Pyrenoid proteomics reveals independent evolution of the CO 2 -concentrating organelle in chlorarachniophytes.

Pyrenoids are microcompartments that are universally found in the photosynthetic plastids of various eukaryotic algae. They contain ribulose-1,5-bisphosphate carboxylase/oxygenase (Rubisco) and play a pivotal role in facilitating CO 2 assimilation via CO 2 -concentrating mechanisms (CCMs). Recent investigations involving model algae have revealed that pyrenoid-associated proteins participate in pyrenoid biogenesis and CCMs. However, these organisms represent only a small part of algal lineages, which limits our comprehensive understanding of the diversity and evolution of pyrenoid-based CCMs.
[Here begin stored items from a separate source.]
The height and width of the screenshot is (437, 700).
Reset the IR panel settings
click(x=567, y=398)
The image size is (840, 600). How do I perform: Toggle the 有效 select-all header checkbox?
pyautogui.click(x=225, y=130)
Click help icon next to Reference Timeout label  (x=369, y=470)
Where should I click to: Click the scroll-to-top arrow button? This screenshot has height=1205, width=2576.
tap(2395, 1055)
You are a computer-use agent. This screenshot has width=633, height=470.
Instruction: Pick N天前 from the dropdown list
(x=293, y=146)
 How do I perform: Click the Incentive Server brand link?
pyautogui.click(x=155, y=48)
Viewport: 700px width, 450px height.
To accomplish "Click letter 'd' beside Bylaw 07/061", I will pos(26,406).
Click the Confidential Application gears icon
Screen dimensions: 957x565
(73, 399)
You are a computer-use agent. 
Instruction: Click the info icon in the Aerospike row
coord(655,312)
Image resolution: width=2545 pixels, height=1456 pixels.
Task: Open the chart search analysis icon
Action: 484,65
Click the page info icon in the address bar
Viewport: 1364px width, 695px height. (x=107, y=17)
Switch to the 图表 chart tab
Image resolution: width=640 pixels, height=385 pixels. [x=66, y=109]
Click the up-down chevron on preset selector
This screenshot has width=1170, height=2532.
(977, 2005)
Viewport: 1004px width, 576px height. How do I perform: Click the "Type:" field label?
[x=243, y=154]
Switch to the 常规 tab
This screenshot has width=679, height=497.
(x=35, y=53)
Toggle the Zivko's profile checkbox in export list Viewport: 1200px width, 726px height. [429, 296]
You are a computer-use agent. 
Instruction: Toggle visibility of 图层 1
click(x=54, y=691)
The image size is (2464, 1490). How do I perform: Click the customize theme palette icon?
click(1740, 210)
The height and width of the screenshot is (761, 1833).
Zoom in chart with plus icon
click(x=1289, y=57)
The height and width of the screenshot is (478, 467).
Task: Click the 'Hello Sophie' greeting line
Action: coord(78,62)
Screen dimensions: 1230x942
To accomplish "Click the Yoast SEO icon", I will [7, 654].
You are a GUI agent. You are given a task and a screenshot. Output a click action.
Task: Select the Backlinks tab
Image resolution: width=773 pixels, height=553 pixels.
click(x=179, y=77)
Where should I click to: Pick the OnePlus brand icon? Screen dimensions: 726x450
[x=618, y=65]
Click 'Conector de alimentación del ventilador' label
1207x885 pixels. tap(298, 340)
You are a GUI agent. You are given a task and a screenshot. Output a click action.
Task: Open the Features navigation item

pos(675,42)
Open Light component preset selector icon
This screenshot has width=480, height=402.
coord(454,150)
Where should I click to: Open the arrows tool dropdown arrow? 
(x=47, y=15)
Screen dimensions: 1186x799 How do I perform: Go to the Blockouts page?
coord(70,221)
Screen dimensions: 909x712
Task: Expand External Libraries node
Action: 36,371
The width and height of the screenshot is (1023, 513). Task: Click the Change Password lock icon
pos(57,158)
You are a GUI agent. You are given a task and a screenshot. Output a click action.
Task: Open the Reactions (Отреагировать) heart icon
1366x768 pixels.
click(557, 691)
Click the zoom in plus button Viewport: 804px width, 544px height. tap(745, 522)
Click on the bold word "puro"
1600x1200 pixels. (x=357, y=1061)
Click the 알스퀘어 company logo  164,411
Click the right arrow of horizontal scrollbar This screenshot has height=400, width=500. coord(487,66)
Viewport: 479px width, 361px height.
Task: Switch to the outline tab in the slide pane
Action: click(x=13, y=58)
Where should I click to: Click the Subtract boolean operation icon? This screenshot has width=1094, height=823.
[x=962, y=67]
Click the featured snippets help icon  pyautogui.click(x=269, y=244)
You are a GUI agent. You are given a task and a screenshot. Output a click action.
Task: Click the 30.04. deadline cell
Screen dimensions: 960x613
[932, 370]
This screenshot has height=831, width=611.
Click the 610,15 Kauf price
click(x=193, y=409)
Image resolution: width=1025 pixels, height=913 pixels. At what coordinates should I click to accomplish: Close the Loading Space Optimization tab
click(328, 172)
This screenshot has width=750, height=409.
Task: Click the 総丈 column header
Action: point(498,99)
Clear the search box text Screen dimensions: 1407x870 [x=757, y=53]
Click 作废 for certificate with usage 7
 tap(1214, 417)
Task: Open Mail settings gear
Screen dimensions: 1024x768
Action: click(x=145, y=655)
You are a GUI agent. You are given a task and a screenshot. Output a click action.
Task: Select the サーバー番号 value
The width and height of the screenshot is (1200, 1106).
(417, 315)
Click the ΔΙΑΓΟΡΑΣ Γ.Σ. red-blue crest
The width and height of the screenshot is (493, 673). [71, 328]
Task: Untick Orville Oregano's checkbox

Here we report a pyrenoid proteome of the chlorarachniophyte alga Amorphochlora amoebiformis , which possesses complex plastids acquired through secondary endosymbiosis with green algae. Proteomic analysis using mass spectrometry resulted in the identification of 154 potential pyrenoid components. Subsequent localization experiments demonstrated the specific targeting of eight proteins to pyrenoids. These included a putative Rubisco-binding linker, carbonic anhydrase, membrane transporter, and uncharacterized GTPase proteins. Notably, most of these proteins were unique to this algal lineage. We suggest a plausible scenario in which pyrenoids in chlorarachniophytes have evolved independently, as their components are not inherited from green algal pyrenoids.